過了許久,彼得羅夫娜才勉強平復了呼吸,她的聲音低沉而沙啞,卻依舊帶著一絲倔強:\"我希望各位考慮一下。\"她的目光掃過會議桌上的其他蛻殼,眼中帶著一絲懇求與期待。然而,那些蛻殼依舊保持著沉默的姿態,空洞的眼窩中沒有任何情緒波動。洞窟中的空氣彷彿凝固了,只有夏薇的蛻殼依舊靜靜地坐在那裡,漆黑的髮絲在幽光下泛著冷冽的光澤,彷彿在無聲地宣告著某種不可動搖的權威。
彼得羅夫娜的眼中閃過一絲絕望,她的手指無意識地抓緊了自己的翅膀,鱗粉隨著她的動作簌簌落下。她的心中湧起一股難以言喻的苦澀,彷彿被某種無形的力量扼住了喉嚨。她知道,自己已經失去了最後的籌碼,而這場會議,也註定將以她的失敗告終。
彼得羅夫娜走出洞窟,外面的寒風如刀割般刮過,她看到那些皮膚如瓷器一樣遍佈裂痕的姐妹正守在洞口。亞歷珊德拉眼神中透著擔憂,趕緊湊過來,小心翼翼地給女大公彼得羅夫娜披上厚重的披風,輕聲說道:“長公主,韃靼斯坦共和國和羅剎國戰場越來越接近主峰了。
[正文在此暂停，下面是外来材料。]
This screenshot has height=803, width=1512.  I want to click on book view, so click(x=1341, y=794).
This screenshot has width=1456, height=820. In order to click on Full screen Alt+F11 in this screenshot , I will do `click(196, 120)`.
”
遠處,2s7自行榴彈炮發出震耳欲聾的轟鳴聲,每一次炮擊都讓大地為之顫抖。炮口噴出的火光,在黑暗中如同惡魔的怒目,照亮了周邊的雪地,滾滾濃煙伴隨著巨大的衝擊力升騰而起,將周圍的一切都籠罩在硝煙之中。驚天動地的騎兵衝鋒聲如洶湧的潮水般傳來,馬蹄聲、喊殺聲交織在一起,震得人耳膜生疼。
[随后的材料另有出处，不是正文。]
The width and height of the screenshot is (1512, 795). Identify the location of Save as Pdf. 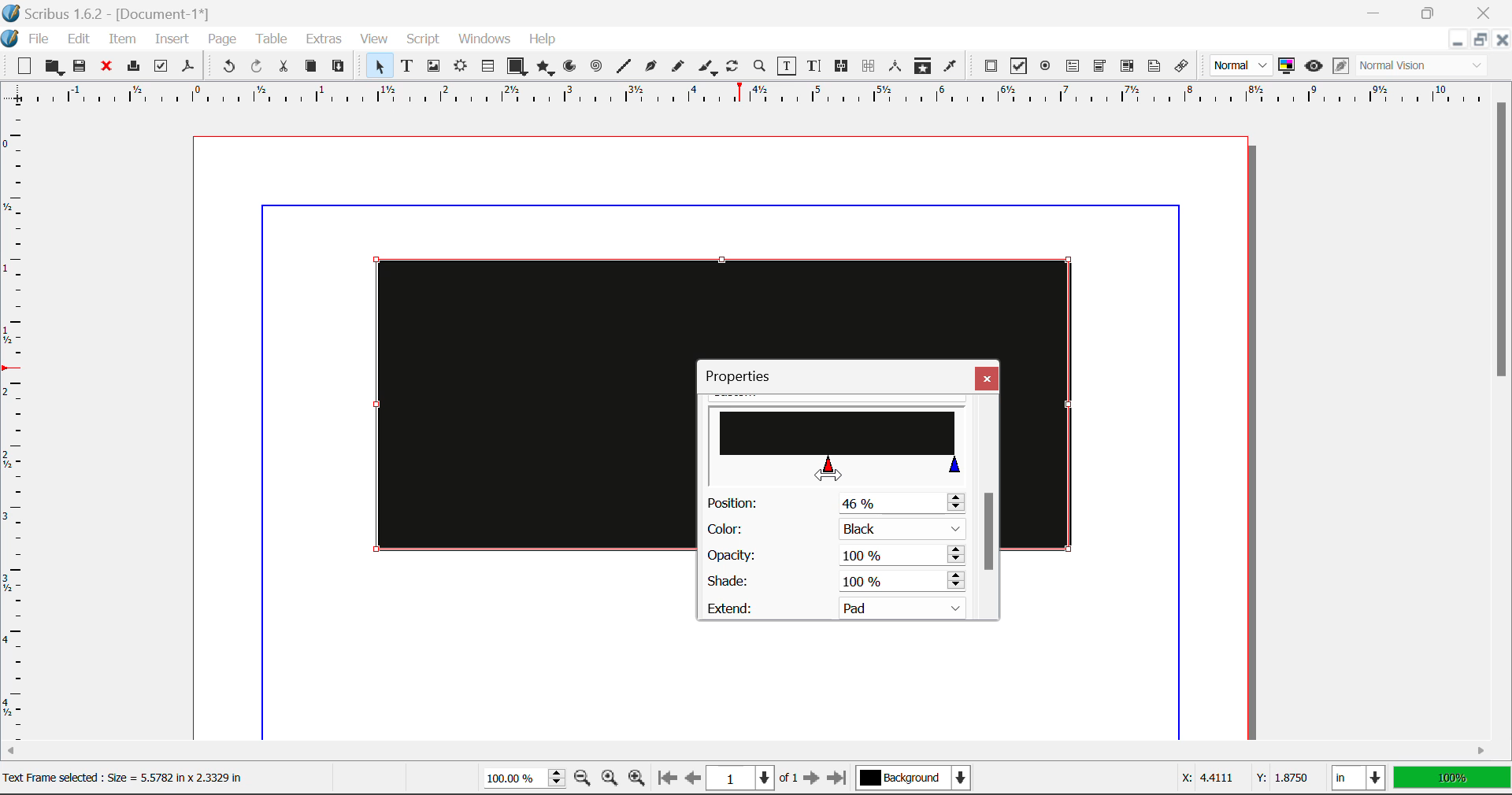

彼得羅夫娜的臉色愈發凝重,她緊咬著下唇,眼神中卻閃爍著決絕的光芒。在她心中,只要能接近尊主,並且得到寵幸,就能恢復自己的能力,改變眼前這岌岌可危的局勢。她的嘴角微微上揚,露出一絲帶著孤注一擲的笑容,那笑容中既有對未來的期許,又飽含著破釜沉舟的狠勁。
她轉頭看向亞歷珊德拉,眼神堅定地說道:“繼續用鱗粉製造幻覺,儘量拖延一下。我親自去找尊主。如果他不來,我就殺了他。大不了魚死網破。”說到這裡,她似乎突然想起了什麼,眼神落在亞歷珊德拉的肩膀上,“你確認他就是那個武廿無嗎?”
亞歷珊德拉微微皺眉,肩膀上那根被夏薇手下的天蛾人釘入的鐵釘還在,每動一下都帶來鑽心的疼痛。她緩緩鞠躬行禮,強忍著痛楚說道:“是這樣的,女大公。我們確認過,就是他。”此時雖是夏天,但身處峰頂的她們卻感受不到一絲溫暖,凜冽的寒風呼嘯著,似乎在預示著即將到來的風暴。與此同時的我,剛剛從薇薇安阿姨講故事的氛圍中走出來,就看到李飛鴻那個老登,直挺挺的跪在我面前,此時的薇薇安已經變成了李春嬌的模樣,大喇喇的坐在我辦公桌上。這可是嚇壞了李飛鴻,畢竟在他看來自己女兒剛和我發生了點什麼,就這麼膽大妄為,真的有點讓他的小心肝扛不住了。
李飛鴻跪在地上,眼睛直勾勾地盯著薇薇安變成的李春嬌,那眼神裡滿是驚恐和尷尬,彷彿眼珠子都快瞪出來了。他的嘴唇微微顫抖,想要說些什麼,卻又像是被什麼東西哽住了喉嚨,只能發出幾聲含糊不清的聲響。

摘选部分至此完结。